Once the formalities were over with I caught up with Andy Miller, who spent his boyhood in Lerwick while his father was teaching at first the Central School and then the AHS. For anyone who remembers Andrew (Snr), a popular teacher of secretarial studies who was known as a bit of a character, he is still alive and well at the age of 90, living in Livingstone.
Andy himself had come all the way from Hong Kong where he now lives and works as a professor of development biology. This trip is only for a fortnight but he will be coming back in April for seven months to oversee a research project at the NAFC Marine Centre in Scalloway.
“I would like to make it known that there’s no coincidence whatsoever between that project and being invited into the Jarl’s Squad,” he said. Err … I’m not sure I would have made the connection.
Andy said the real reason he was in the squad was his friendship with the jarl, which began through his father. Then Neil had headed out east for the annual Hong Kong Rugby Sevens and stayed with Andy’s family and as a “reciprocal thing” he had received an invitation to become a Viking.
This year is Andy’s first in a squad since 1979. He remembers being a fiddle box carrier with the late Bill Carter and Billy Moncrieff, although he was usually referred to as a “trumpet box carrier” as the musicians were often more of the brass variety.
“I’m absolutely delighted to be back again,” he said, adding that his sister Alison, her husband and two daughters had come up from Edinburgh for the occasion and would be at the Clickimin Centre.
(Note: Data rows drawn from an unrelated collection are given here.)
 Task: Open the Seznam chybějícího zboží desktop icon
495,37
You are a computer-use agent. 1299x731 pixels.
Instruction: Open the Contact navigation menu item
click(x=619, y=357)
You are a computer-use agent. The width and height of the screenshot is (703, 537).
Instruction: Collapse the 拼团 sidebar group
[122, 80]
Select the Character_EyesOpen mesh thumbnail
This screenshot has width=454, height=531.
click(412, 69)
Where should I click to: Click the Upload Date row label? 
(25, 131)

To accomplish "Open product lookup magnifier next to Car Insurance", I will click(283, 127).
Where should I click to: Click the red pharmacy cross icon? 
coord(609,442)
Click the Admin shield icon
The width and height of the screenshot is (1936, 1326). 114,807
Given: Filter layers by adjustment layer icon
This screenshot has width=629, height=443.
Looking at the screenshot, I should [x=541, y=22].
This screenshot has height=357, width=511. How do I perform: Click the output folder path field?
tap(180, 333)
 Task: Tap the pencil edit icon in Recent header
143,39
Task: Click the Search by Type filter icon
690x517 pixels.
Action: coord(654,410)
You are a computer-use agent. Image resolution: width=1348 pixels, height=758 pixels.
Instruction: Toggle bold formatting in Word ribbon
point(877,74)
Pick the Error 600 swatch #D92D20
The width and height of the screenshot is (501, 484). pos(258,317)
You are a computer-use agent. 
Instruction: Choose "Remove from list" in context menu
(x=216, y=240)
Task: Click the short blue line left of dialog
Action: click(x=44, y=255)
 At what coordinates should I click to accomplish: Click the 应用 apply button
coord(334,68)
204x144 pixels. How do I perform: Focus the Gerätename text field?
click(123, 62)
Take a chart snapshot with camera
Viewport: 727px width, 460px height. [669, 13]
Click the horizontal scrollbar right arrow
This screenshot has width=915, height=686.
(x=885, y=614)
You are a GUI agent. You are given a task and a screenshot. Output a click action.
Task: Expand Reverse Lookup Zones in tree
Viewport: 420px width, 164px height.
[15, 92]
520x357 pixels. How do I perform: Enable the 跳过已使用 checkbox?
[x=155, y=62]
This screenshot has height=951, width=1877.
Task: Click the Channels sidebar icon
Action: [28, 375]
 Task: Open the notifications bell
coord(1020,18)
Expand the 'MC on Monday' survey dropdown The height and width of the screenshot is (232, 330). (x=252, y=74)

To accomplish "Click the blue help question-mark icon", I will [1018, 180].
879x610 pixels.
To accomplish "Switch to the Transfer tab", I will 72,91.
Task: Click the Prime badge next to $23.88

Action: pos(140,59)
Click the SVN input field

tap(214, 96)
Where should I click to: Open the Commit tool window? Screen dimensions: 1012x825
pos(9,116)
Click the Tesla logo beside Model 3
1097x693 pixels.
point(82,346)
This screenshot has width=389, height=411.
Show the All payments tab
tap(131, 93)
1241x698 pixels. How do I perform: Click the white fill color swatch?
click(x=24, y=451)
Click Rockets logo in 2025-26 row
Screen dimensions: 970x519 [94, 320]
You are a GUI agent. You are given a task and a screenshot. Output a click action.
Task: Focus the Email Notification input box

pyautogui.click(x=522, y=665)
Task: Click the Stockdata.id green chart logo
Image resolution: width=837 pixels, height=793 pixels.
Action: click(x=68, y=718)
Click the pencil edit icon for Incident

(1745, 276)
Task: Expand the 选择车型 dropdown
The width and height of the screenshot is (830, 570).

His younger brother Alistair, now a flying doctor in Australia, was unable to make the trip but he sent his best wishes.
“I find the funniest thing coming back, and not having seen people for so long, it’s 10 times more difficult [recognising them] when they all have beards!”
With a Jarl’s Squad looking so good as this one it is obvious that a tremendous lot of work has gone into making both the suits and accessories, and a man responsible for the wood elements is janitor Geoffrey Johnson, who also taught woodwork nightclasses for a spell.
This is Geoffrey’s third time as a guest in the squad, having accompanied Peter Leask, jarl in 1995, and Bruce Leask, who led the festival in 2002.
The axe and spear handles, which look tremendous, were carved from two and a half cubic metres of padauk, an Asian timber which is a member of the blood group of dense hardwood, Geoffrey told me.
“It’s a concept which has never been done,” he said. “It was delayed for 20 years and it’s very, very difficult to cut out in one piece.”
It was a very comfortable and practical suit, Geoffrey said, and his colleagues sitting nearby all nodded in agreement.
There was just time for a quick word with the main man himself, with the fearsome figure of marshall Ivor Cluness waiting to usher him away, so I asked Neil if he was prepared for what was to come.
“The voice is still holding out,” he said. “It’s a peerie bit wet but I’m sweating anyway to be honest so it won’t make much difference.
“Gary Neckie said you always feel better when it’s raining. Well that’s certainly the case today and I feel great!”
On exiting the Legion the rain had stopped. Let’s hope Neil doesn’t notice.